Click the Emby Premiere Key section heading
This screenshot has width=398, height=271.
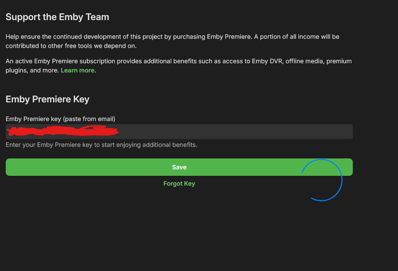coord(48,99)
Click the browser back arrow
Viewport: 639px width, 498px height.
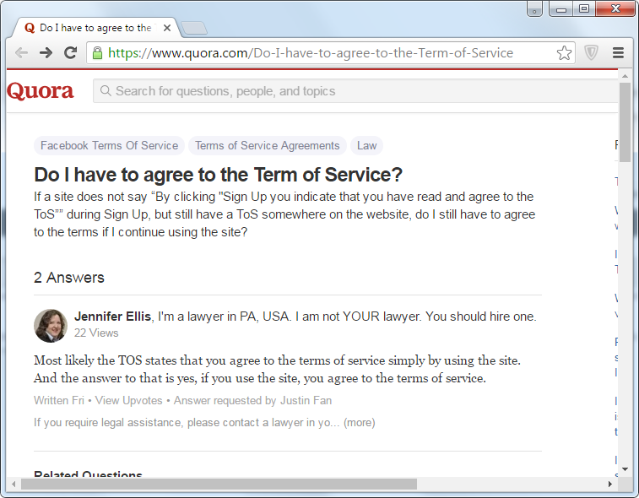pos(21,52)
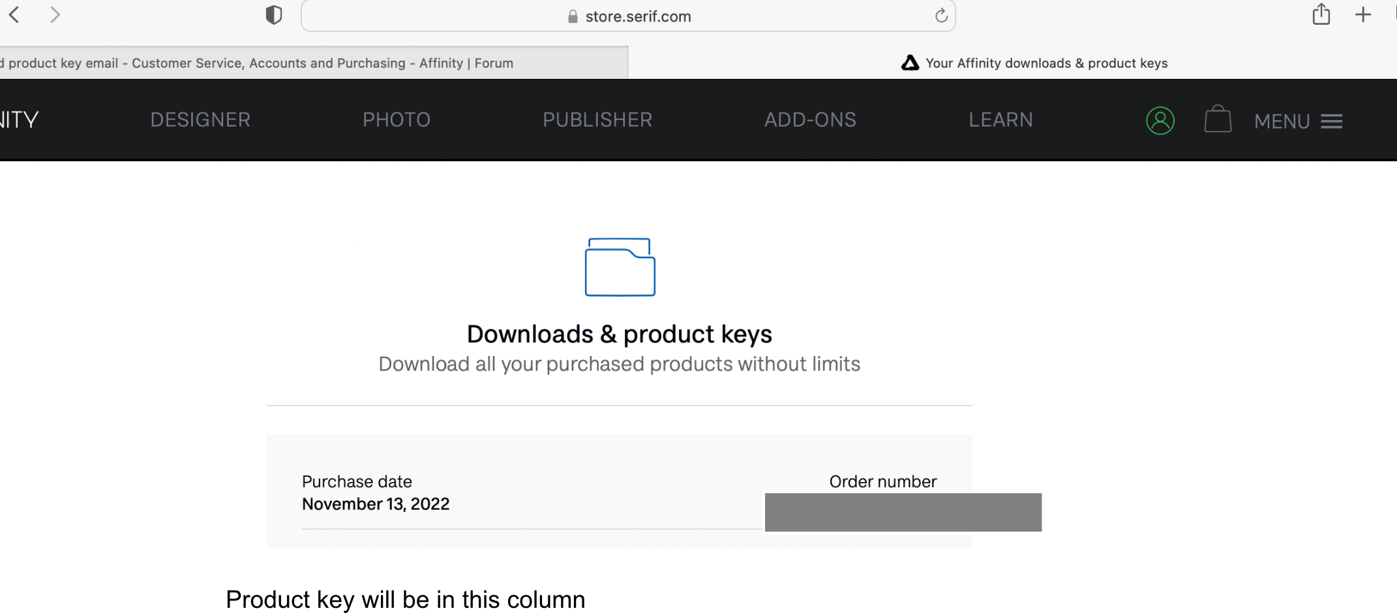The height and width of the screenshot is (613, 1397).
Task: Click the store.serif.com address field
Action: click(628, 16)
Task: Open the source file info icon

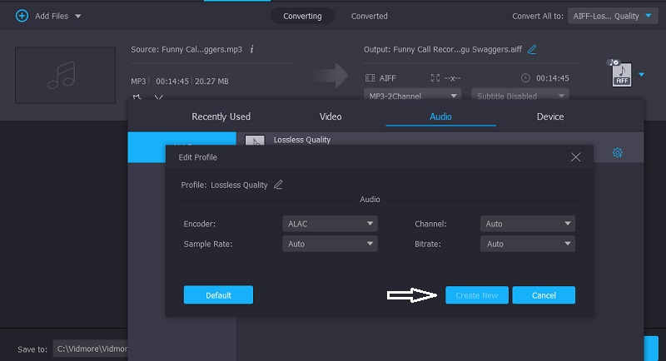Action: (x=252, y=50)
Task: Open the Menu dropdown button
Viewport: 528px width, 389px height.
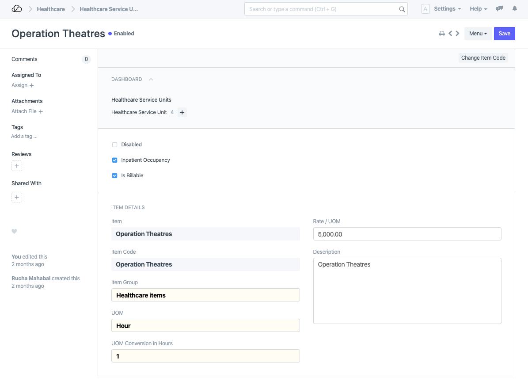Action: click(478, 34)
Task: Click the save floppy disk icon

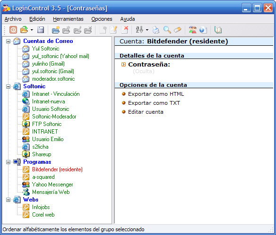Action: pos(41,30)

*****

EXERCISE OBJECTIVE –
Leaving the pictures behind, return every line above exactly.

ANSWER SECTION –
Click the Emby Premiere Key section heading
This screenshot has width=398, height=271.
coord(48,99)
Click the browser back arrow
Viewport: 639px width, 498px height.
pos(21,52)
The height and width of the screenshot is (613, 1397).
Task: Click the store.serif.com address field
Action: click(628, 16)
Task: Open the source file info icon

Action: (x=252, y=50)
Task: Open the Menu dropdown button
Viewport: 528px width, 389px height.
Action: click(478, 34)
Task: Click the save floppy disk icon

Action: pos(41,30)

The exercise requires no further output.